07 luglio 2014 | 10:20

Veltroni parla già da presidente Rai. Walter sogna la guida di viale Mazzini: Può tornare a essere la prima tv in Europa (Il Tempo)

(Il Tempo,06 Luglio 2014)  La Rai? Un’azienda unica al mondo che, se guidata al meglio, può diventare il miglior servizio pubblico in Europa. Il giudizio e la previsione non è propriamente di uno spettatore disinteressato, ma di Walter Veltroni, il candidato a tutto, perfino alla Federcalcio, ma soprattutto proprio alla presidenza di viale Mazzini. Poltrona alla quale, in effetti, sarebbe vicinissimo. E ieri, in un incontro al Festival dei Due Mondi di Spoleto, l’ex sindaco di Roma ha parlato quasi come se fosse già seduto al vertice dell’azienda. «Tra le prime foto che ho visto di mio padre ce n’era una con lui al Tour de France in tuta della Rai – ha raccontato – Quelle tre lettere, R, A, I, per me sono come il movimento involontario delle gambe che ho ereditato da lui, sono tre lettere impresse nel mio Dna». «Il mio sguardo sulla Rai ha proseguito è lo sguardo di chi pensa che quell’ azienda può tornare a rivestire una funzione decisiva». Evidentemente, però, con una guida diversa. E Veltroni probabilmente immagina di essere il più adatto a dare quella svolta capace di far volare di nuovo la nostra tv pubblica. «La Rai può tornare a essere quello che era, sinonimo di apertura, coraggio, modernità ha concluso –può tornare ad essere il miglior servizio pubblico europeo. Però deve tenere un profilo editoriale industriale: il pubblico paga un canone che deve essere giustificato dalla qualità. La Rai deve ridistribuire al Paese le risorse del canone in termini di prodotti. Bisogna avere il coraggio di investire nei programmi, credendoci. Per il servizio pubblico l’Auditel non può essere l’unico metro di giudizio».

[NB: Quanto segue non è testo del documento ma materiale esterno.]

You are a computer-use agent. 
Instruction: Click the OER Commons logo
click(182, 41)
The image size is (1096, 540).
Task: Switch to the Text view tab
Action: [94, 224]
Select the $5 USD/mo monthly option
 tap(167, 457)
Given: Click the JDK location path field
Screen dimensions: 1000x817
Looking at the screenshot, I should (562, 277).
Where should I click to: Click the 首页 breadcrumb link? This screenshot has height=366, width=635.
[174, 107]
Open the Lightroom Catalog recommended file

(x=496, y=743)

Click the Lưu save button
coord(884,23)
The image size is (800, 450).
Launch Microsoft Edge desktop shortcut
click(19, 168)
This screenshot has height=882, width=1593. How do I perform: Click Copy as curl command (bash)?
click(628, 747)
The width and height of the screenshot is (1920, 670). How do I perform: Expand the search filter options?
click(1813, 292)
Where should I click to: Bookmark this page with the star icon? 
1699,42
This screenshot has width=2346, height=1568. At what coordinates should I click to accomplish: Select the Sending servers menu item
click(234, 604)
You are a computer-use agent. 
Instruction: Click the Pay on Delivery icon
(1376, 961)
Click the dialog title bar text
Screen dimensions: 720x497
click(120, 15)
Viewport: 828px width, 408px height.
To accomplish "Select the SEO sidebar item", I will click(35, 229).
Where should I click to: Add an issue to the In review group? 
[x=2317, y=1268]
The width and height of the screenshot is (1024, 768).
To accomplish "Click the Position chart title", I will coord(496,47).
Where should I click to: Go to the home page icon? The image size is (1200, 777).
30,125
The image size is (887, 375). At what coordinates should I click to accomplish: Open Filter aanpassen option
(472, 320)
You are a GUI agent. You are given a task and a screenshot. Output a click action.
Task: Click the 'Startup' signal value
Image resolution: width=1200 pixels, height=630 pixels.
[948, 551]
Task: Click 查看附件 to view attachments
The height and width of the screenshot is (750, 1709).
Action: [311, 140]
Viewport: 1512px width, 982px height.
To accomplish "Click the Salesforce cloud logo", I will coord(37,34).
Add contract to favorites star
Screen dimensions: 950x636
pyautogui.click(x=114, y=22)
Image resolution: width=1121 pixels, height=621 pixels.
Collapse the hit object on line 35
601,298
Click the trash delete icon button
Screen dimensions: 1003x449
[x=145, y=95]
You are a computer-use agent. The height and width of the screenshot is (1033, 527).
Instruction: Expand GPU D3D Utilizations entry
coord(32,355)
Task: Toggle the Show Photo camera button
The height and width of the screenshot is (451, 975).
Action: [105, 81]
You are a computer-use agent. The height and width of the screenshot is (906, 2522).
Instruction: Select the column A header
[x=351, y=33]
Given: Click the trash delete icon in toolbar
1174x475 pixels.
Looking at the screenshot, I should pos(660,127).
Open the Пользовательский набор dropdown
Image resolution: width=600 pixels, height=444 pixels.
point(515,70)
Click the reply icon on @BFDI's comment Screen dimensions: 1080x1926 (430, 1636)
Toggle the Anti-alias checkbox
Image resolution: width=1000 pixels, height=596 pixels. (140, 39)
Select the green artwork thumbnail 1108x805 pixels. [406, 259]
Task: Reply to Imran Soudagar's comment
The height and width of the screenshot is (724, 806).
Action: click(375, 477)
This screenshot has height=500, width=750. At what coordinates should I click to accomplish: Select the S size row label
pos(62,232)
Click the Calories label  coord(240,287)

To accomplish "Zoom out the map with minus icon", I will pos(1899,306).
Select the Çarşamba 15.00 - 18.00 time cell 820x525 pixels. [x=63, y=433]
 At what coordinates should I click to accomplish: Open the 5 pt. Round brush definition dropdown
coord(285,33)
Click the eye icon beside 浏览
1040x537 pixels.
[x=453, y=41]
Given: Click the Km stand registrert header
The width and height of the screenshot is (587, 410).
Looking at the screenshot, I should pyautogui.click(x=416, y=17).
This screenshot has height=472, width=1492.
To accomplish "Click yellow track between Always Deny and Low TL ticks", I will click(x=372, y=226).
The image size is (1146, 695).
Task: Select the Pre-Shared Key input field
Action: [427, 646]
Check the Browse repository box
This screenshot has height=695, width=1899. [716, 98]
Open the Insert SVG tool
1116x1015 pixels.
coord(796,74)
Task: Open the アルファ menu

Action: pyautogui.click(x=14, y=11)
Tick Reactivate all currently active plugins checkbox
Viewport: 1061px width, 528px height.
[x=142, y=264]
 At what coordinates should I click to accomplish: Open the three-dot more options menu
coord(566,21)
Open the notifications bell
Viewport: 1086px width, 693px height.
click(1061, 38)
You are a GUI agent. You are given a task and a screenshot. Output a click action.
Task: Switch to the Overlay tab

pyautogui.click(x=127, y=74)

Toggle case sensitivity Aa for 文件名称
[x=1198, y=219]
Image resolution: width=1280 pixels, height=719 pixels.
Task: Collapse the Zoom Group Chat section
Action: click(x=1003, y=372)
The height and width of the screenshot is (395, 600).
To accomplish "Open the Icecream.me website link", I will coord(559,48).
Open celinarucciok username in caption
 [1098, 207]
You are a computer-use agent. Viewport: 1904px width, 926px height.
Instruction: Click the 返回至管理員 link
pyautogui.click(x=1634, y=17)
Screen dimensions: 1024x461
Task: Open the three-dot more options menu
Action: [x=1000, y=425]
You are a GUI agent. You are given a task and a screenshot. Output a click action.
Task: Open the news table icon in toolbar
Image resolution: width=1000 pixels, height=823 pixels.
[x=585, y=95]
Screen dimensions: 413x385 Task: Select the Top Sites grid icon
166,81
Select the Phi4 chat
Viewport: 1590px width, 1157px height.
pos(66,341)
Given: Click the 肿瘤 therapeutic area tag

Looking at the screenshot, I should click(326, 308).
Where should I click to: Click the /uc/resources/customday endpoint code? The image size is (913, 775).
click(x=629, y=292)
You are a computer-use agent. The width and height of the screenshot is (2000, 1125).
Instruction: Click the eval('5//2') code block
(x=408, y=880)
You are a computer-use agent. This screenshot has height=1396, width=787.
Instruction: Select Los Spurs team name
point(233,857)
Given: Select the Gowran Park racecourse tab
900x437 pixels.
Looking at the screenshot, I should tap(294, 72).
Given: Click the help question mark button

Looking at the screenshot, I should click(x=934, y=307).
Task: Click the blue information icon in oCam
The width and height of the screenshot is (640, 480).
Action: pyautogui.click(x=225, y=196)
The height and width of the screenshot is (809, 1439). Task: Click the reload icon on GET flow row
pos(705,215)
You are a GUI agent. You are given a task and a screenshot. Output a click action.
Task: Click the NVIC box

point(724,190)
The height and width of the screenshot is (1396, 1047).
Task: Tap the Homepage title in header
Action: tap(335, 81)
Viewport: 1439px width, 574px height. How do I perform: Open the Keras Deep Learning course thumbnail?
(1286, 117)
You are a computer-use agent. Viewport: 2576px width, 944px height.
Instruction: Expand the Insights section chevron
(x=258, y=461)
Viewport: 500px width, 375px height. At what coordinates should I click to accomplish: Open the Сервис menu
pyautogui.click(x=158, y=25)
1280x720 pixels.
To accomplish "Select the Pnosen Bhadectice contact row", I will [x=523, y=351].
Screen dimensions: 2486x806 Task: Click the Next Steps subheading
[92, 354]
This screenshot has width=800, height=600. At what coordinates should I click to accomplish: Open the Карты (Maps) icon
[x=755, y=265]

Ma per arrivare a quella poltrona Veltroni sa che deve arrivare il via libera di Matteo Renzi. E allora dopo il «programma» per risanare la Rai è arrivato l’applauso al premier. «L’ esperienza in corso è quella di una sinistra a vocazione maggioritaria che porta con sé una ventata necessaria di innovazione – ha spiegato – L’Italia deve smettere di essere un “Paese di guelfi e ghibellini” dove il nemico resta nemico e non una persona da coinvolgere». E ancora: «Se l’ obiettivo è conquistare i tuoi devi rassicurare. Rassicurare è più facile che sfidare, ma un leader deve fare quello. Deve tirare avanti. E l’obiettivo non può che essere conquistare anche chi è diverso, e per farlo devi cercarlo là, dove sai di trovarlo». Il finale è tutto per Renzi: «Io accompagnai Natta da Raffaella Carrà. E quando fui direttore del giornale fondato da Gramsci, lo feci uscire in edicola con le figurine Panini. Allora, io pensai fosse giusto allargare il pubblico dell’Unità, oggi Renzi va ad “Amici” perché vuole parlare a un pubblico più vasto».